» Goal of the exercise: A complete copy of the entries, exactly as written, is the expected result.

Stored dataset items
= Beginning of Section =

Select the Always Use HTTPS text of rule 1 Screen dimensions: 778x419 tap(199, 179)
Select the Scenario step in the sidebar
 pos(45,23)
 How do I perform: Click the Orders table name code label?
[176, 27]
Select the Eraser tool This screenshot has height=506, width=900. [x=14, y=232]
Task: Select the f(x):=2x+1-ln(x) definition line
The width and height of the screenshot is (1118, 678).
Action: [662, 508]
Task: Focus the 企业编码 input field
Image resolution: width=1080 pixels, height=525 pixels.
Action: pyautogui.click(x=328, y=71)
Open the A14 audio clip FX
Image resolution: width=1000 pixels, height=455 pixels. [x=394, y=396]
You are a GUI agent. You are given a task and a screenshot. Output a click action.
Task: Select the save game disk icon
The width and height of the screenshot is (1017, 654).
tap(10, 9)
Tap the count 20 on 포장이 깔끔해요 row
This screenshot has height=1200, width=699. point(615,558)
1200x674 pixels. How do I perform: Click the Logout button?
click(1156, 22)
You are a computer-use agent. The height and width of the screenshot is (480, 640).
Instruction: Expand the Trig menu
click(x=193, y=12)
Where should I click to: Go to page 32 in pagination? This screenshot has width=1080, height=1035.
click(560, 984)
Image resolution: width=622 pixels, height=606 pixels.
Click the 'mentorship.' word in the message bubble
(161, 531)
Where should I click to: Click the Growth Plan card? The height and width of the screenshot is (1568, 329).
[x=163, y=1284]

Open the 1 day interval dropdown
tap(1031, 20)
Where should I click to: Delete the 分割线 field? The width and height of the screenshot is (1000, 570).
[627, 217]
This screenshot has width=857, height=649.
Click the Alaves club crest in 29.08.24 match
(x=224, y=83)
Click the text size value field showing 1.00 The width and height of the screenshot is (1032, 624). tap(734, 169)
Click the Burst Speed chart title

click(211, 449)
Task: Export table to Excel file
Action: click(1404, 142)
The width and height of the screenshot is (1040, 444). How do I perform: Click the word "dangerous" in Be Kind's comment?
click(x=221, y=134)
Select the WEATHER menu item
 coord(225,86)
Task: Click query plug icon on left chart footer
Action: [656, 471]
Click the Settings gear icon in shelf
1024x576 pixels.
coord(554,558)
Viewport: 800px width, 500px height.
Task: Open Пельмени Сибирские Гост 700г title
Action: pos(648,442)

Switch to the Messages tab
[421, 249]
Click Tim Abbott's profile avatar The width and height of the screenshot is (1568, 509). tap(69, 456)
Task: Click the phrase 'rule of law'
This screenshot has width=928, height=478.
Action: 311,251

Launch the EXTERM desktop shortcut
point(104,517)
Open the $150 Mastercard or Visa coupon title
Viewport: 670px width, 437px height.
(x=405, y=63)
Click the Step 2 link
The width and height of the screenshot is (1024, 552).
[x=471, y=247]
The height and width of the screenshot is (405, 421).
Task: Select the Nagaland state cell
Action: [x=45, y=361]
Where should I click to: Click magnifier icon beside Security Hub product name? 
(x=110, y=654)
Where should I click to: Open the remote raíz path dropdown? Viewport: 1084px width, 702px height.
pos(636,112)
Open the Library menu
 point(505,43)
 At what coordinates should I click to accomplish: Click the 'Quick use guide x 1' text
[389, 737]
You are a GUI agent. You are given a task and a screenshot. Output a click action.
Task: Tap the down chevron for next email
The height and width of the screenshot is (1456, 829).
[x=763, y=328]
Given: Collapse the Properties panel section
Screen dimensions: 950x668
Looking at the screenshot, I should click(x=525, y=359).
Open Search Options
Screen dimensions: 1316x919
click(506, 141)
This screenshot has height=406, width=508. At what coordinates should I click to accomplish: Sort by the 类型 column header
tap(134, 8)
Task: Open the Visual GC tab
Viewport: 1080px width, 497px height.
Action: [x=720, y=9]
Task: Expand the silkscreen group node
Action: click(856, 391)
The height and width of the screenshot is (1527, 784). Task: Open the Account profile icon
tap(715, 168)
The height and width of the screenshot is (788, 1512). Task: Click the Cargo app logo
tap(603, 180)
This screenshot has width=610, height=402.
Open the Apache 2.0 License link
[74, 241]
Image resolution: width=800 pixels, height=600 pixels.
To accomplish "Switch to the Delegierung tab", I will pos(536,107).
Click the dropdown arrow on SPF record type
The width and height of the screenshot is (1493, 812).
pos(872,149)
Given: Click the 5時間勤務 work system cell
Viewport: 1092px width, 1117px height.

= End of Section =

» Your solution:
Select the Always Use HTTPS text of rule 1 Screen dimensions: 778x419 tap(199, 179)
Select the Scenario step in the sidebar
 pos(45,23)
 How do I perform: Click the Orders table name code label?
[176, 27]
Select the Eraser tool This screenshot has height=506, width=900. [x=14, y=232]
Task: Select the f(x):=2x+1-ln(x) definition line
The width and height of the screenshot is (1118, 678).
Action: [662, 508]
Task: Focus the 企业编码 input field
Image resolution: width=1080 pixels, height=525 pixels.
Action: pyautogui.click(x=328, y=71)
Open the A14 audio clip FX
Image resolution: width=1000 pixels, height=455 pixels. [x=394, y=396]
You are a GUI agent. You are given a task and a screenshot. Output a click action.
Task: Select the save game disk icon
The width and height of the screenshot is (1017, 654).
tap(10, 9)
Tap the count 20 on 포장이 깔끔해요 row
This screenshot has height=1200, width=699. point(615,558)
1200x674 pixels. How do I perform: Click the Logout button?
click(1156, 22)
You are a computer-use agent. The height and width of the screenshot is (480, 640).
Instruction: Expand the Trig menu
click(x=193, y=12)
Where should I click to: Go to page 32 in pagination? This screenshot has width=1080, height=1035.
click(560, 984)
Image resolution: width=622 pixels, height=606 pixels.
Click the 'mentorship.' word in the message bubble
(161, 531)
Where should I click to: Click the Growth Plan card? The height and width of the screenshot is (1568, 329).
[x=163, y=1284]

Open the 1 day interval dropdown
tap(1031, 20)
Where should I click to: Delete the 分割线 field? The width and height of the screenshot is (1000, 570).
[627, 217]
This screenshot has width=857, height=649.
Click the Alaves club crest in 29.08.24 match
(x=224, y=83)
Click the text size value field showing 1.00 The width and height of the screenshot is (1032, 624). tap(734, 169)
Click the Burst Speed chart title

click(211, 449)
Task: Export table to Excel file
Action: click(1404, 142)
The width and height of the screenshot is (1040, 444). How do I perform: Click the word "dangerous" in Be Kind's comment?
click(x=221, y=134)
Select the WEATHER menu item
 coord(225,86)
Task: Click query plug icon on left chart footer
Action: [656, 471]
Click the Settings gear icon in shelf
1024x576 pixels.
coord(554,558)
Viewport: 800px width, 500px height.
Task: Open Пельмени Сибирские Гост 700г title
Action: pos(648,442)

Switch to the Messages tab
[421, 249]
Click Tim Abbott's profile avatar The width and height of the screenshot is (1568, 509). tap(69, 456)
Task: Click the phrase 'rule of law'
This screenshot has width=928, height=478.
Action: 311,251

Launch the EXTERM desktop shortcut
point(104,517)
Open the $150 Mastercard or Visa coupon title
Viewport: 670px width, 437px height.
(x=405, y=63)
Click the Step 2 link
The width and height of the screenshot is (1024, 552).
[x=471, y=247]
The height and width of the screenshot is (405, 421).
Task: Select the Nagaland state cell
Action: [x=45, y=361]
Where should I click to: Click magnifier icon beside Security Hub product name? 
(x=110, y=654)
Where should I click to: Open the remote raíz path dropdown? Viewport: 1084px width, 702px height.
pos(636,112)
Open the Library menu
 point(505,43)
 At what coordinates should I click to accomplish: Click the 'Quick use guide x 1' text
[389, 737]
You are a GUI agent. You are given a task and a screenshot. Output a click action.
Task: Tap the down chevron for next email
The height and width of the screenshot is (1456, 829).
[x=763, y=328]
Given: Collapse the Properties panel section
Screen dimensions: 950x668
Looking at the screenshot, I should click(x=525, y=359).
Open Search Options
Screen dimensions: 1316x919
click(506, 141)
This screenshot has height=406, width=508. At what coordinates should I click to accomplish: Sort by the 类型 column header
tap(134, 8)
Task: Open the Visual GC tab
Viewport: 1080px width, 497px height.
Action: [x=720, y=9]
Task: Expand the silkscreen group node
Action: click(856, 391)
The height and width of the screenshot is (1527, 784). Task: Open the Account profile icon
tap(715, 168)
The height and width of the screenshot is (788, 1512). Task: Click the Cargo app logo
tap(603, 180)
This screenshot has width=610, height=402.
Open the Apache 2.0 License link
[74, 241]
Image resolution: width=800 pixels, height=600 pixels.
To accomplish "Switch to the Delegierung tab", I will pos(536,107).
Click the dropdown arrow on SPF record type
The width and height of the screenshot is (1493, 812).
pos(872,149)
Given: Click the 5時間勤務 work system cell
Viewport: 1092px width, 1117px height.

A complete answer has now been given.